Abstract:
Latar belakang penelitian ini berangkat dari maraknya praktik overclaim
dalam promosi produk skincare di TikTok, yaitu klaim berlebihan yang tidak
sesuai fakta dan berpotensi menyesatkan konsumen. Praktik ini termasuk
penyimpangan etika bisnis Islam karena mengabaikan nilai kejujuran,
keadilan, dan tanggung jawab dalam muamalah. Kajian yang secara spesifik
menghubungkan overclaim dengan etika bisnis Islam dalam Al-Qur’an masih
terbatas, khususnya melalui perspektif Tafsīr al-Munīr dan pendekatan
interdisipliner. Penelitian ini mengintegrasikan Tafsīr al-Munīr, yang dikenal
sistematis dan responsif terhadap isu sosial, dengan teori Persuasion
Marketing Robert B. Cialdini untuk mengkritisi strategi promosi secara etis.

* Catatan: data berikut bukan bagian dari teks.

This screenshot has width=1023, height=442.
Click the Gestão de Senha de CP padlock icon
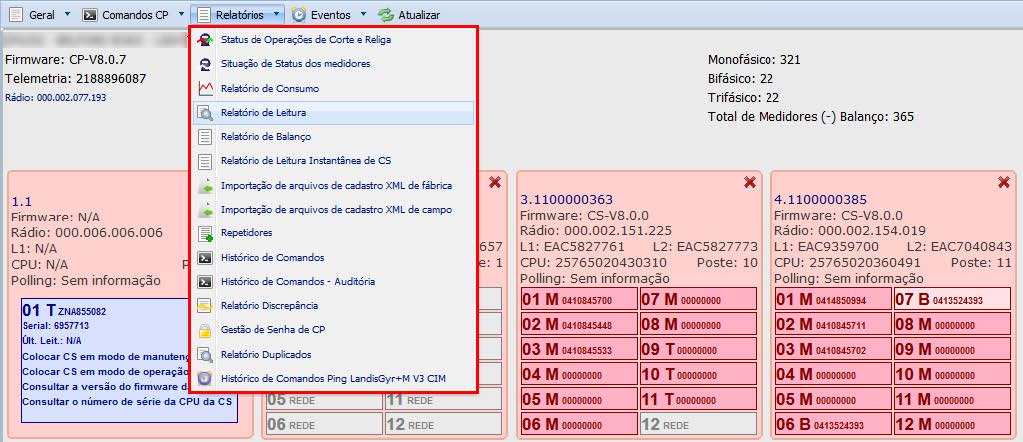pos(205,330)
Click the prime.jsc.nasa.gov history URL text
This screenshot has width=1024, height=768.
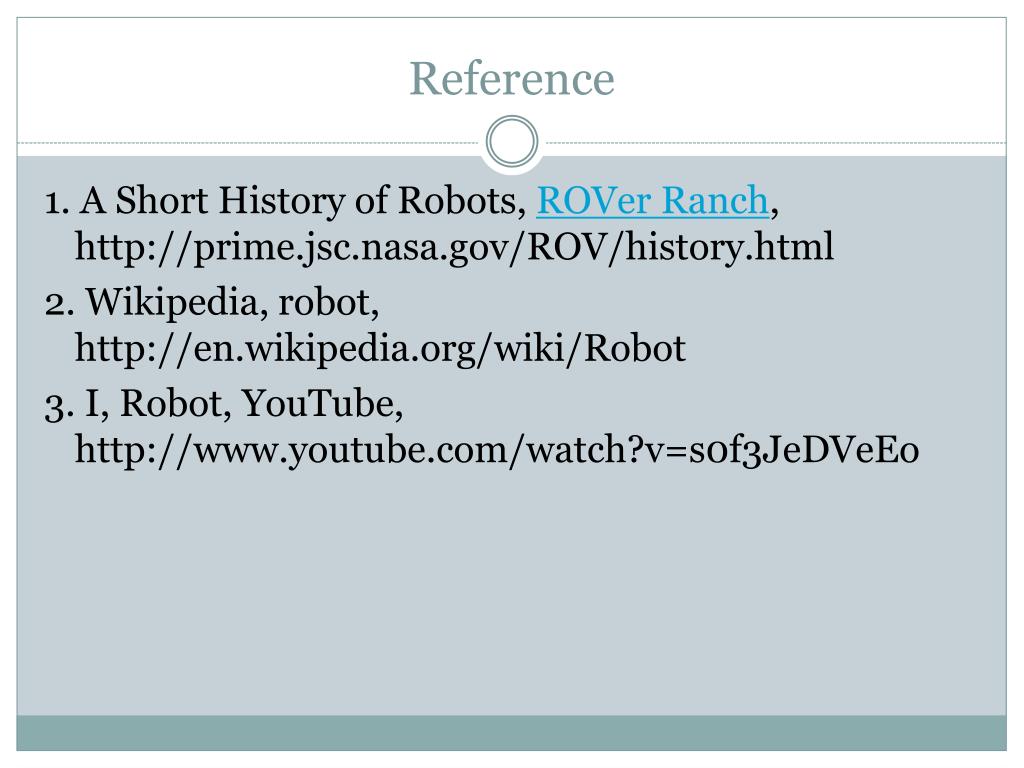click(x=454, y=247)
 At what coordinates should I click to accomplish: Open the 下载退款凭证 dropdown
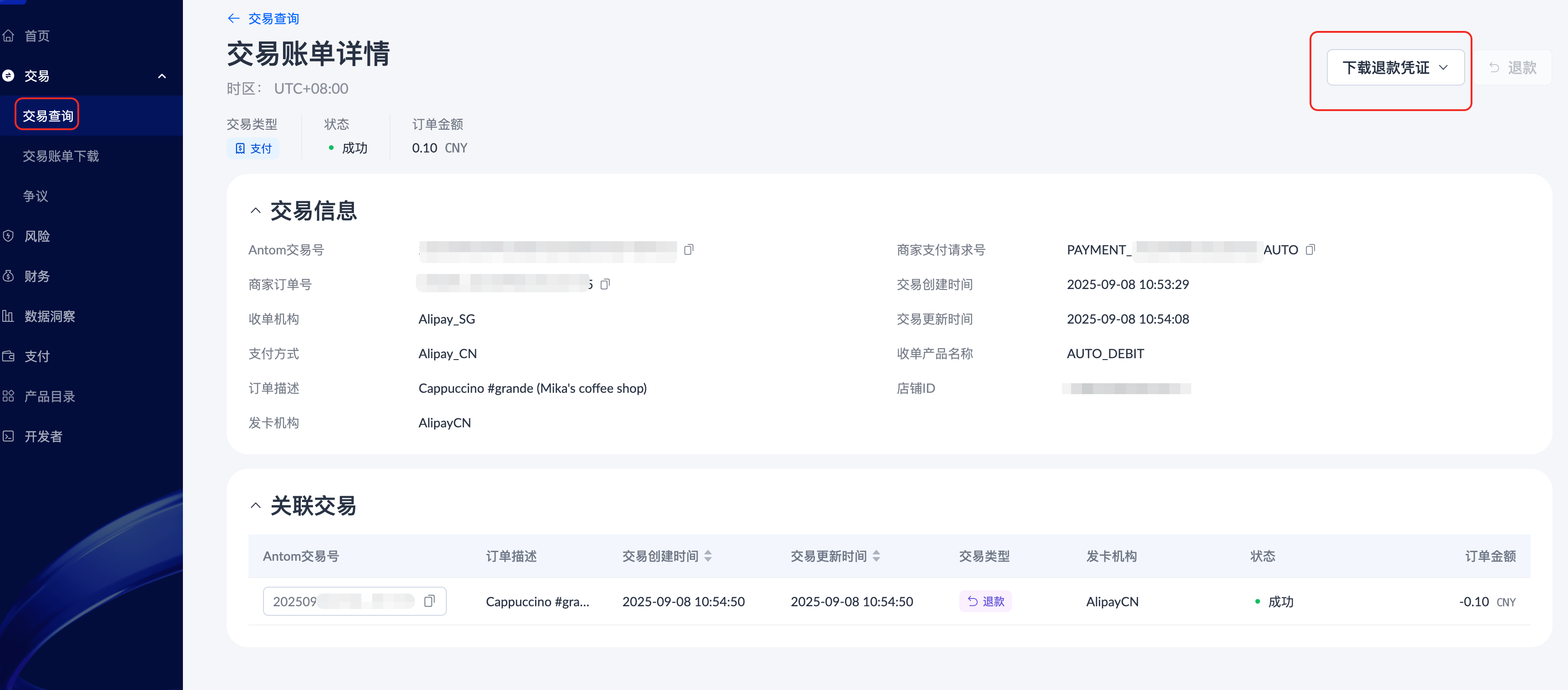(1395, 68)
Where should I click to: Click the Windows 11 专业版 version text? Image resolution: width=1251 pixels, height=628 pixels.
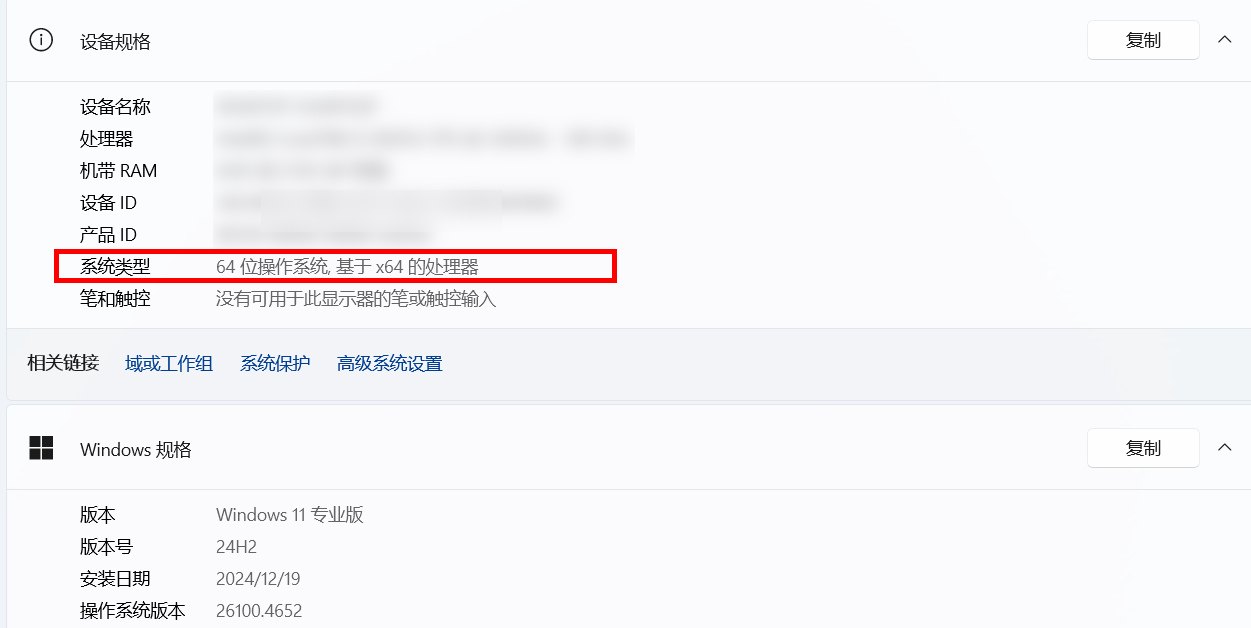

Penelitian sebelumnya membahas etika bisnis dalam Al-Qur’an dan
overclaim secara terpisah. Penelitian ini berbeda dengan karya Kasis
Darmawan (2019) dan Yuni Wahyuni (2022) yang fokus pada etika bisnis
umum dan tafsīr klasik. Selain itu, penelitian Nadhimatu Authoriyah Istna
Alfain (2023) dan Adinda Ayu Puspita Kuncoro (2024) menggunakan
pendekatan hukum, sedangkan penelitian ini menggabungkan tafsir Al-Qur'an
dengan teori pemasaran digital. Penelitian ini hadir untuk mengisi kekosongan
tersebut.
Penelitian ini menggunakan metode kualitatif dengan pendekatan tafsir
tematik dan teori Persuasion Marketing. Data dikumpulkan melalui observasi
konten TikTok serta kajian pustaka terhadap Tafsīr al-Munīr sebagai sumber
utama, didukung oleh literatur etika bisnis Islam dan teori komunikasi
persuasif.
Hasil penelitian menunjukkan bahwa QS. al-Muṭaffifīn [83]:1–3, alBaqarah [2]:42, dan al-Isrā’ [17]:35 relevan dalam mengecam praktik
overclaim promosi skincare di TikTok. Penafsiran Wahbah Zuḥaylī dalam
Tafsīr al-Munīr menekankan nilai kejujuran, keadilan, dan tanggung jawab
sebagai produsen. Sementara QS. al-Ḥujurāt [49]:6 memberi solusi normatif
dari sisi konsumen melalui prinsip tabayyūn (verifikasi). Analisis tematik
yang terhubung dengan teori Persuasion Marketing menunjukkan adanya
penyalahgunaan prinsip persuasi secara tidak etis. Kajian ini menegaskan pentingnya integrasi tafsir dan pendekatan modern dalam merespons
tantangan etika pemasaran digital menurut nilai-nilai Qur’ani.